Me: this math stuff isn’t gonna help us in the real world
[20 years later]
Boss: ok lift on three
Me: oh shit
[school email]
Parents, please send a snack with your child to school…no cookies or candy please. Let’s keep it healthy:)[same email]
Today’s lunch menu: Chocolate chip pancakes, syrup infused bacon, Mtn Dew soaked carrots, snorted Pixie sticks, and liquified Cinnabons
Reasons trains are delayed/cancelled in Britain:
– Wrong kind of sun
– Ominous cloud
– Slightly damp leaf
– Chilly track
– Suspicious gravel
– Doubtful platform
– Cynical breeze
– Wobbly signal
– Inclement vibe
– Sarcastic swan
Me: I thought you were going to read.
10-year-old: I am.
Me: You’re watching a movie.
10: I got it from the library.
Checkmate.
They say people with pets live longer. Many assume it’s all the love and affection. I think it’s all the bending down to pick stuff up.
ME: You see that guy with the half horse body standing in the middle of that crowd?
FRIEND: Ugh. Yes… Let me guess, they’re the *centaur* of attention?!
ME: No. He keeps shitting everywhere and no one says anything
Dear neighbor who mows his yard early in the morning tomorrow,
I found my bagpipes for tonight.
*stands at the bottom of the water slide, forcefully baptizing everyone who comes down*
I’m not saying murder is the answer, but every time an ex dies, so do some of your darkest secrets.
[doctors exam]
“I’m feeling a lump here.
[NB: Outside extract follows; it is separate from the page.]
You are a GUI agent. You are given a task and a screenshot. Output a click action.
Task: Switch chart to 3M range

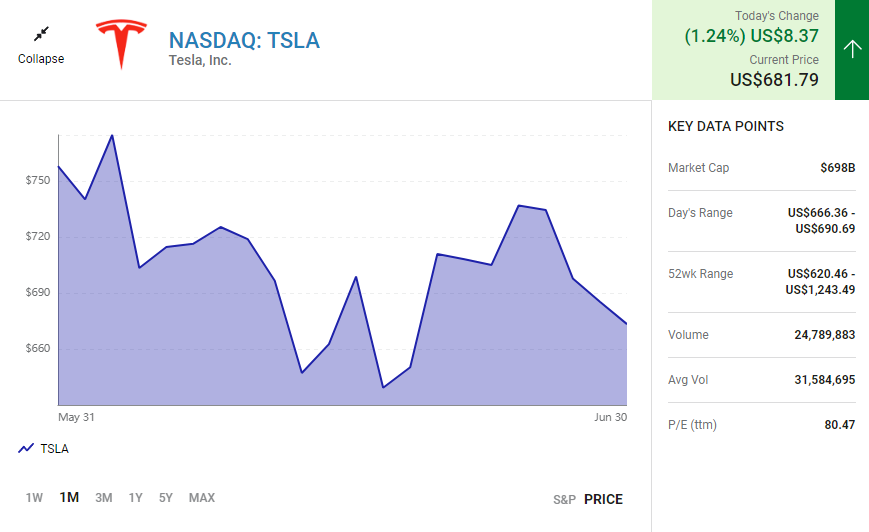pos(103,498)
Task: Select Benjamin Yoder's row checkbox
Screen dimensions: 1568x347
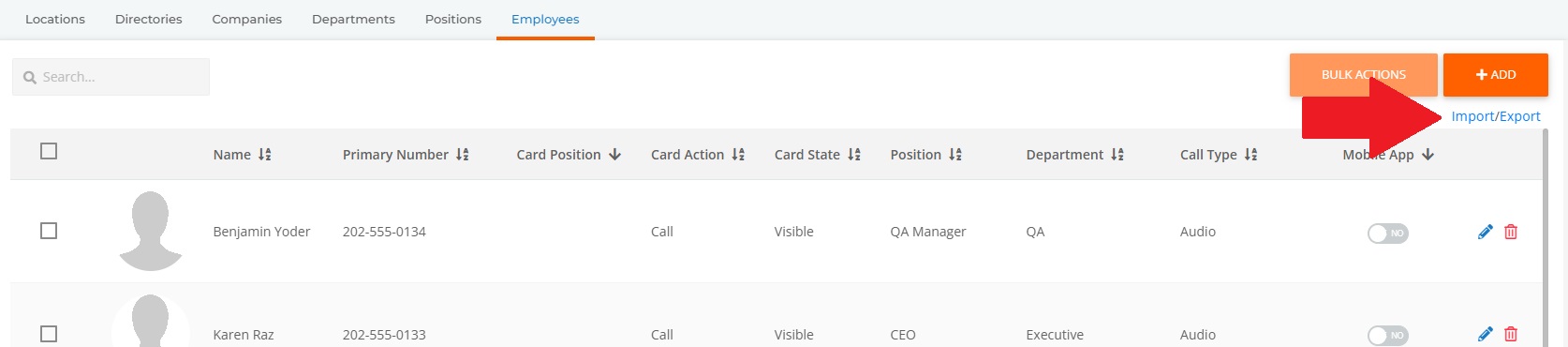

Here’s another. You have several lumps.”
-uh oh, what does that mean doc?
“it means you’re fat”
A simple turtleneck can hide all manner of candy necklaces.
every Crock-Pot recipe:
– add anything you have in the house
– cook two to fourteen hours.
‘Your legs, your thighs, they got me hypnotized’
~me talking to my KFC
[if my brain were a computer]
uhg why’s the calculator app being so slow
*closes math tab to reveal 53 other tabs all playing cottoneye joe*
[noticing that the girl i’m talking to at the bar is wearing a ring] I see you’ve won a super bowl
A guy just asked me if I had any spare change. I told him I don’t carry cash and he whipped out a card reader. I wish I had that level of confidence.
pope: love all
*everyone cheers*
*he serves a tennis ball right into the crowd*
pope: fifteen-love
Drinking alone last week
– depressing
– antisocial
– i “have a problem”Drinking alone today at 11 am
– conscientious
– courageous
– saving your nana’s life
When did folks start naming kids old fashioned trades like, “Hunter” and “Porter” and “Archer” and “Blacksmith” and “Prostitute?”